Súbitamente, advierte  que de una casa a su izquierda, surge uno de los bovinos. Se dirige al centro de la plaza. Una vez allí se queda inmóvil. El animal parece tranquilo, pero tiene el hocico manchado de sangre. Manuel instintivamente coge su bastón, sale del auto y se dirige a la casa que la vaca termina de abandonar.

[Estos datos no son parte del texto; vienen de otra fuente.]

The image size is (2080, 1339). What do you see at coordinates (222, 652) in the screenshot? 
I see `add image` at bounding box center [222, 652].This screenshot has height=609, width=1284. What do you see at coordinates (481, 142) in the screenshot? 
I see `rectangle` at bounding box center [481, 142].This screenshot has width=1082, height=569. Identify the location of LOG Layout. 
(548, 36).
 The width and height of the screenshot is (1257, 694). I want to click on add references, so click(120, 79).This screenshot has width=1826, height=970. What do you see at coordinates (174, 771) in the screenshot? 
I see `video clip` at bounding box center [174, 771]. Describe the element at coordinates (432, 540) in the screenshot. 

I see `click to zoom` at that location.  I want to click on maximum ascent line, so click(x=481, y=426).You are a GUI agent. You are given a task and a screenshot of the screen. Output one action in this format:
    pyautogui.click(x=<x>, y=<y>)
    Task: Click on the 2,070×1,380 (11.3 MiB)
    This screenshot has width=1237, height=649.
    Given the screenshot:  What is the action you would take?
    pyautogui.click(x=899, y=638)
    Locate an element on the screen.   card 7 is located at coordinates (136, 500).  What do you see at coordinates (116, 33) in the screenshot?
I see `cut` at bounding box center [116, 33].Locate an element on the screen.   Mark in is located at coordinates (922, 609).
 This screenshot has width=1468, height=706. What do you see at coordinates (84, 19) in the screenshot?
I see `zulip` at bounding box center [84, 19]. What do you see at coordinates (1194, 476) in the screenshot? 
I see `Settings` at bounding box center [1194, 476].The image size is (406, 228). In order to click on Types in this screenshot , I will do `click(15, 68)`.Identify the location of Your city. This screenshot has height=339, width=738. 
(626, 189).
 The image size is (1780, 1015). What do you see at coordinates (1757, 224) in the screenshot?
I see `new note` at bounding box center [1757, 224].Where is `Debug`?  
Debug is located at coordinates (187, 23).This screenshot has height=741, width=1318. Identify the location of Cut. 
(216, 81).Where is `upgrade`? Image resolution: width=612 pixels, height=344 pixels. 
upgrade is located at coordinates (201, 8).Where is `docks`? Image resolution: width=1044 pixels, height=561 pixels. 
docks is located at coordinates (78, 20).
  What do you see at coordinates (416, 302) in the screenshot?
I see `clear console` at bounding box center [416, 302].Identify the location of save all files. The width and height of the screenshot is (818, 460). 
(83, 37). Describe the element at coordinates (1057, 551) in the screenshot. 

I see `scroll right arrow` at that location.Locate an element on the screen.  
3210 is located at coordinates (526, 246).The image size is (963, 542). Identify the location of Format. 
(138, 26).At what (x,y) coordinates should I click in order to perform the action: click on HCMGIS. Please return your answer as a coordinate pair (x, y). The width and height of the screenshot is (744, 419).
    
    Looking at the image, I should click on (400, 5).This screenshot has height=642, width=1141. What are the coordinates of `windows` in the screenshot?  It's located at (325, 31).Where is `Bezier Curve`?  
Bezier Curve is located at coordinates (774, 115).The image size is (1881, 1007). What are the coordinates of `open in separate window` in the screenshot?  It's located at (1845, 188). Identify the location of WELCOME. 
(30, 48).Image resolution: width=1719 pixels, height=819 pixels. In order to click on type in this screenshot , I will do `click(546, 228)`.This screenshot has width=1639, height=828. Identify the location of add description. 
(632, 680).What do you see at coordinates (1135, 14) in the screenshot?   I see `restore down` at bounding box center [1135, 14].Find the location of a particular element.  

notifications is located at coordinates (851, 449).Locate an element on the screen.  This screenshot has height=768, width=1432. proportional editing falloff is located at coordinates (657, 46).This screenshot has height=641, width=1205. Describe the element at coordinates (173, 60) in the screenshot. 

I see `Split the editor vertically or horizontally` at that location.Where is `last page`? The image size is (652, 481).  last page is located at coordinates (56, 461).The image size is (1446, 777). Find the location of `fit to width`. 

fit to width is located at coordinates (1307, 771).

Dentro del edificio el horror le espera. Los cadáveres sanguinolentos de dos personas están tirados en el suelo de la cocina con sus abdómenes abiertos y las vísceras esparcidas por el suelo. Manuel sale de la casa tropezando con todo lo que encuentra a su paso. Cuando alcanza la plaza de nuevo, comprueba que son ya tres las vacas que permanecen inmóviles junto a la fuente, las tres con los hocicos teñidos de sangre. En ese momento el corazón de Manuel dice basta. El hombre cae al suelo víctima de un ataque cardíaco que se lo lleva en pocos minutos.
Media hora más tarde, seis vacas con los hocicos sanguinolentos esperan en el centro de la plaza.
Del resto de viviendas que flanquean la plaza comienzan a salir unos seres de andar estrafalario y rostro desencajado. Una vez reunidos con el grupo de vacas, caminan en procesión hacia la estación donde un tren espera para recogerlos y llevarlos a la siguiente parada.